Please write out the entries below again, swapping each "Recent Arrival" for "New Arrival" and keeping everything else the same.

» Input:
======
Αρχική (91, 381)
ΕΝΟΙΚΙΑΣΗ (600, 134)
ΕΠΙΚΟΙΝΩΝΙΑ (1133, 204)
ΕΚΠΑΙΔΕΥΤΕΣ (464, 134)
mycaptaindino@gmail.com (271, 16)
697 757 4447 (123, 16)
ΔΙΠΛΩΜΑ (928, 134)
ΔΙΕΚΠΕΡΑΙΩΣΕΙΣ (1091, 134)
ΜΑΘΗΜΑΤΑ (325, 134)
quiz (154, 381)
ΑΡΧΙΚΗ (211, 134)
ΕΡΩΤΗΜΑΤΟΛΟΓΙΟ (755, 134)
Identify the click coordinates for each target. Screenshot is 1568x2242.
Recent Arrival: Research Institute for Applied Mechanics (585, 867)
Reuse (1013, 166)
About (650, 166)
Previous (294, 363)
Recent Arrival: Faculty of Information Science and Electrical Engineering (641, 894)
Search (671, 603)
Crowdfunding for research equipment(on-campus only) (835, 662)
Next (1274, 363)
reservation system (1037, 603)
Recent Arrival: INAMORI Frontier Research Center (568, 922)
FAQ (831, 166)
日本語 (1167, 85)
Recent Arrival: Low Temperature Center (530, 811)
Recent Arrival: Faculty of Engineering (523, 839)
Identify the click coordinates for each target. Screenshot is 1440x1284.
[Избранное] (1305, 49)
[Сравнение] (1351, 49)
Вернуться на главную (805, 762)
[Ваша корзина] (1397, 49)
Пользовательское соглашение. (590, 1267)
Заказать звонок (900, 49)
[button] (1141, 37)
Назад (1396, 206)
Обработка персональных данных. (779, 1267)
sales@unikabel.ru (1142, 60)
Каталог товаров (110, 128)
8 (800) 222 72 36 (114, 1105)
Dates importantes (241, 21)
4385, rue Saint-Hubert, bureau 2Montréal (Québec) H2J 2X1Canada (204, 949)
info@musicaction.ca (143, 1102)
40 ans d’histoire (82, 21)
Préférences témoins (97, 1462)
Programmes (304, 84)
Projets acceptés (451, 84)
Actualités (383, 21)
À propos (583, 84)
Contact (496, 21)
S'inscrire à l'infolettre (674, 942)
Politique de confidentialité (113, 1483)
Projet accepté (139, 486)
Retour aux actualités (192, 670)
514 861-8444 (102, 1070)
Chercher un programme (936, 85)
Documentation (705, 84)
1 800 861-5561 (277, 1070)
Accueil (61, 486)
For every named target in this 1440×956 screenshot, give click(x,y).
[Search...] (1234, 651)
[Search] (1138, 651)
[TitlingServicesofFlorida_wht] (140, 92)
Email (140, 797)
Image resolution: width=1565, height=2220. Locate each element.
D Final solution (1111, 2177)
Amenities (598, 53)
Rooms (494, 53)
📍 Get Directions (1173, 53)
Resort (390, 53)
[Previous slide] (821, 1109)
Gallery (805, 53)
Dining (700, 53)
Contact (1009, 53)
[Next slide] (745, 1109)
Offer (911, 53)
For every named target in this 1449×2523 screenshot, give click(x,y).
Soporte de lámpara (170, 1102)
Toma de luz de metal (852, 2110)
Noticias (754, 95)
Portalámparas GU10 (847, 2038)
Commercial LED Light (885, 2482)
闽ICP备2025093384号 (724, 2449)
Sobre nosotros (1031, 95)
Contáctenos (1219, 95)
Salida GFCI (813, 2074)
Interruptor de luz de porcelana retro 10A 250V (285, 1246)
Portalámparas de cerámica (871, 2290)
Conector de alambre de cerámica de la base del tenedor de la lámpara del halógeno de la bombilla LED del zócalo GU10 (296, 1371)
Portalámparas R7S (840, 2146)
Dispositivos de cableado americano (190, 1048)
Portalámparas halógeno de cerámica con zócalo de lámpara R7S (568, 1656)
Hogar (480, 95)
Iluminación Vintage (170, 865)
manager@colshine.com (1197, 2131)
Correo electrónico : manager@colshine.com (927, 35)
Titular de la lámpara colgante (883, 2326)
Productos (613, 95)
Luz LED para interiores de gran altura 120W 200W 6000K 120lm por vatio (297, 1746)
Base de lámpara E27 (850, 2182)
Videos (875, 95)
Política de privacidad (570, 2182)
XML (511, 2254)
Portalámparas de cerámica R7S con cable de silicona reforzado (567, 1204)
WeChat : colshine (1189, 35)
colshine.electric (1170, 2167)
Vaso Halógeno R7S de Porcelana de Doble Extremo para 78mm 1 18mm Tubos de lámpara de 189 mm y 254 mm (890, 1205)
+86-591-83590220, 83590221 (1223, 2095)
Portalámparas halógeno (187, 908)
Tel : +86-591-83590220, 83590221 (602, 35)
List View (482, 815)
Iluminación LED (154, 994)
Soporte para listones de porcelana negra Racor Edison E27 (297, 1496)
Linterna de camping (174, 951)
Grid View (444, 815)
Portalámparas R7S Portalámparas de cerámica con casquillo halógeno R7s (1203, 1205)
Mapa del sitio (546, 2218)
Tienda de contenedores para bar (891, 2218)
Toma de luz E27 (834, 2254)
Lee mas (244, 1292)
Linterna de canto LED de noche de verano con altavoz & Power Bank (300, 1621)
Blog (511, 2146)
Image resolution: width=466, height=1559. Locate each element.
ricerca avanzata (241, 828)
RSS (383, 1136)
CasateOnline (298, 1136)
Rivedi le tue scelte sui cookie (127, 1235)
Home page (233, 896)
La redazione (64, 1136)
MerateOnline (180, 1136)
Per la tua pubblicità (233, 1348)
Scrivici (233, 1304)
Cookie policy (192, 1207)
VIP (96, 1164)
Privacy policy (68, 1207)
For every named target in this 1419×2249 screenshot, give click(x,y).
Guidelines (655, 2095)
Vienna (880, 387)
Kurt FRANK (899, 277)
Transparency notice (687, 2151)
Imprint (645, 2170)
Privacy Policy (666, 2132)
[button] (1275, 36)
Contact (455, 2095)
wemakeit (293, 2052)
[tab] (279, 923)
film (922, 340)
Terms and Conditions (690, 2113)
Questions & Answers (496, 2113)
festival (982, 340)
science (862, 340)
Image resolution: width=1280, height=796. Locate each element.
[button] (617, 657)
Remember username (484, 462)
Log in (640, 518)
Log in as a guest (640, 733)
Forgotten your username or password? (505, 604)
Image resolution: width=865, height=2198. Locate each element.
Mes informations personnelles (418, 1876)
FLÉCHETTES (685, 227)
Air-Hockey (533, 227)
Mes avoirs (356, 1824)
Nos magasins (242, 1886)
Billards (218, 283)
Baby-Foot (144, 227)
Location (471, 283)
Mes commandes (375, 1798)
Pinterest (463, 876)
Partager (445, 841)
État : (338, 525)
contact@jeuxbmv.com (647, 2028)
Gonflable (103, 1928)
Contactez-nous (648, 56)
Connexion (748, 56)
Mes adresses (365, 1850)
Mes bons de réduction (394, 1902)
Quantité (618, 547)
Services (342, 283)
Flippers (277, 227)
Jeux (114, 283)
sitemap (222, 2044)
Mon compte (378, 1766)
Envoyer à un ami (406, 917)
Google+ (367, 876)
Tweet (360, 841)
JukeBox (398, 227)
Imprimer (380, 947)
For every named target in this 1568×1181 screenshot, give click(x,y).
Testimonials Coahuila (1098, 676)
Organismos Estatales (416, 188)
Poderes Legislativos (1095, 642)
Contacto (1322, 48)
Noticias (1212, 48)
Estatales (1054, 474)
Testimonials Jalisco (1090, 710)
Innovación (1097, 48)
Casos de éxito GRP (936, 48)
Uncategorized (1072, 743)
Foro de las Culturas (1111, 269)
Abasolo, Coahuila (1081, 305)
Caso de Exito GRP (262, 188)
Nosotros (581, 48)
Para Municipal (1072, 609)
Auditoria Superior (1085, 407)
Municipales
======
» Solution for this exercise:
Αρχική (91, 381)
ΕΝΟΙΚΙΑΣΗ (600, 134)
ΕΠΙΚΟΙΝΩΝΙΑ (1133, 204)
ΕΚΠΑΙΔΕΥΤΕΣ (464, 134)
mycaptaindino@gmail.com (271, 16)
697 757 4447 (123, 16)
ΔΙΠΛΩΜΑ (928, 134)
ΔΙΕΚΠΕΡΑΙΩΣΕΙΣ (1091, 134)
ΜΑΘΗΜΑΤΑ (325, 134)
quiz (154, 381)
ΑΡΧΙΚΗ (211, 134)
ΕΡΩΤΗΜΑΤΟΛΟΓΙΟ (755, 134)
Identify the click coordinates for each target. Screenshot is 1568x2242.
New Arrival: Research Institute for Applied Mechanics (585, 867)
Reuse (1013, 166)
About (650, 166)
Previous (294, 363)
New Arrival: Faculty of Information Science and Electrical Engineering (641, 894)
Search (671, 603)
Crowdfunding for research equipment(on-campus only) (835, 662)
Next (1274, 363)
reservation system (1037, 603)
New Arrival: INAMORI Frontier Research Center (568, 922)
FAQ (831, 166)
日本語 (1167, 85)
New Arrival: Low Temperature Center (530, 811)
New Arrival: Faculty of Engineering (523, 839)
Identify the click coordinates for each target. Screenshot is 1440x1284.
[Избранное] (1305, 49)
[Сравнение] (1351, 49)
Вернуться на главную (805, 762)
[Ваша корзина] (1397, 49)
Пользовательское соглашение. (590, 1267)
Заказать звонок (900, 49)
[button] (1141, 37)
Назад (1396, 206)
Обработка персональных данных. (779, 1267)
sales@unikabel.ru (1142, 60)
Каталог товаров (110, 128)
8 (800) 222 72 36 (114, 1105)
Dates importantes (241, 21)
4385, rue Saint-Hubert, bureau 2Montréal (Québec) H2J 2X1Canada (204, 949)
info@musicaction.ca (143, 1102)
40 ans d’histoire (82, 21)
Préférences témoins (97, 1462)
Programmes (304, 84)
Projets acceptés (451, 84)
Actualités (383, 21)
À propos (583, 84)
Contact (496, 21)
S'inscrire à l'infolettre (674, 942)
Politique de confidentialité (113, 1483)
Projet accepté (139, 486)
Retour aux actualités (192, 670)
514 861-8444 (102, 1070)
Chercher un programme (936, 85)
Documentation (705, 84)
1 800 861-5561 (277, 1070)
Accueil (61, 486)
For every named target in this 1440×956 screenshot, give click(x,y).
[Search...] (1234, 651)
[Search] (1138, 651)
[TitlingServicesofFlorida_wht] (140, 92)
Email (140, 797)
Image resolution: width=1565, height=2220. Locate each element.
D Final solution (1111, 2177)
Amenities (598, 53)
Rooms (494, 53)
📍 Get Directions (1173, 53)
Resort (390, 53)
[Previous slide] (821, 1109)
Gallery (805, 53)
Dining (700, 53)
Contact (1009, 53)
[Next slide] (745, 1109)
Offer (911, 53)
For every named target in this 1449×2523 screenshot, give click(x,y).
Soporte de lámpara (170, 1102)
Toma de luz de metal (852, 2110)
Noticias (754, 95)
Portalámparas GU10 (847, 2038)
Commercial LED Light (885, 2482)
闽ICP备2025093384号 (724, 2449)
Sobre nosotros (1031, 95)
Contáctenos (1219, 95)
Salida GFCI (813, 2074)
Interruptor de luz de porcelana retro 10A 250V (285, 1246)
Portalámparas de cerámica (871, 2290)
Conector de alambre de cerámica de la base del tenedor de la lámpara del halógeno de la bombilla LED del zócalo GU10 (296, 1371)
Portalámparas R7S (840, 2146)
Dispositivos de cableado americano (190, 1048)
Portalámparas halógeno de cerámica con zócalo de lámpara R7S (568, 1656)
Hogar (480, 95)
Iluminación Vintage (170, 865)
manager@colshine.com (1197, 2131)
Correo electrónico : manager@colshine.com (927, 35)
Titular de la lámpara colgante (883, 2326)
Productos (613, 95)
Luz LED para interiores de gran altura 120W 200W 6000K 120lm por vatio (297, 1746)
Base de lámpara E27 (850, 2182)
Videos (875, 95)
Política de privacidad (570, 2182)
XML (511, 2254)
Portalámparas de cerámica R7S con cable de silicona reforzado (567, 1204)
WeChat : colshine (1189, 35)
colshine.electric (1170, 2167)
Vaso Halógeno R7S de Porcelana de Doble Extremo para 78mm 1 18mm Tubos de lámpara de 189 mm y 254 mm (890, 1205)
+86-591-83590220, 83590221 (1223, 2095)
Portalámparas halógeno (187, 908)
Tel : +86-591-83590220, 83590221 (602, 35)
List View (482, 815)
Iluminación LED (154, 994)
Soporte para listones de porcelana negra Racor Edison E27 (297, 1496)
Linterna de camping (174, 951)
Grid View (444, 815)
Portalámparas R7S Portalámparas de cerámica con casquillo halógeno R7s (1203, 1205)
Mapa del sitio (546, 2218)
Tienda de contenedores para bar (891, 2218)
Toma de luz E27 (834, 2254)
Lee mas (244, 1292)
Linterna de canto LED de noche de verano con altavoz & Power Bank (300, 1621)
Blog (511, 2146)
Image resolution: width=466, height=1559. Locate each element.
ricerca avanzata (241, 828)
RSS (383, 1136)
CasateOnline (298, 1136)
Rivedi le tue scelte sui cookie (127, 1235)
Home page (233, 896)
La redazione (64, 1136)
MerateOnline (180, 1136)
Per la tua pubblicità (233, 1348)
Scrivici (233, 1304)
Cookie policy (192, 1207)
VIP (96, 1164)
Privacy policy (68, 1207)
For every named target in this 1419×2249 screenshot, give click(x,y).
Guidelines (655, 2095)
Vienna (880, 387)
Kurt FRANK (899, 277)
Transparency notice (687, 2151)
Imprint (645, 2170)
Privacy Policy (666, 2132)
[button] (1275, 36)
Contact (455, 2095)
wemakeit (293, 2052)
[tab] (279, 923)
film (922, 340)
Terms and Conditions (690, 2113)
Questions & Answers (496, 2113)
festival (982, 340)
science (862, 340)
Image resolution: width=1280, height=796. Locate each element.
[button] (617, 657)
Remember username (484, 462)
Log in (640, 518)
Log in as a guest (640, 733)
Forgotten your username or password? (505, 604)
Image resolution: width=865, height=2198. Locate each element.
Mes informations personnelles (418, 1876)
FLÉCHETTES (685, 227)
Air-Hockey (533, 227)
Mes avoirs (356, 1824)
Nos magasins (242, 1886)
Billards (218, 283)
Baby-Foot (144, 227)
Location (471, 283)
Mes commandes (375, 1798)
Pinterest (463, 876)
Partager (445, 841)
État : (338, 525)
contact@jeuxbmv.com (647, 2028)
Gonflable (103, 1928)
Contactez-nous (648, 56)
Connexion (748, 56)
Mes adresses (365, 1850)
Mes bons de réduction (394, 1902)
Quantité (618, 547)
Services (342, 283)
Flippers (277, 227)
Jeux (114, 283)
sitemap (222, 2044)
Mon compte (378, 1766)
Envoyer à un ami (406, 917)
Google+ (367, 876)
Tweet (360, 841)
JukeBox (398, 227)
Imprimer (380, 947)
For every named target in this 1568×1181 screenshot, give click(x,y).
Testimonials Coahuila (1098, 676)
Organismos Estatales (416, 188)
Poderes Legislativos (1095, 642)
Contacto (1322, 48)
Noticias (1212, 48)
Estatales (1054, 474)
Testimonials Jalisco (1090, 710)
Innovación (1097, 48)
Casos de éxito GRP (936, 48)
Uncategorized (1072, 743)
Foro de las Culturas (1111, 269)
Abasolo, Coahuila (1081, 305)
Caso de Exito GRP (262, 188)
Nosotros (581, 48)
Para Municipal (1072, 609)
Auditoria Superior (1085, 407)
Municipales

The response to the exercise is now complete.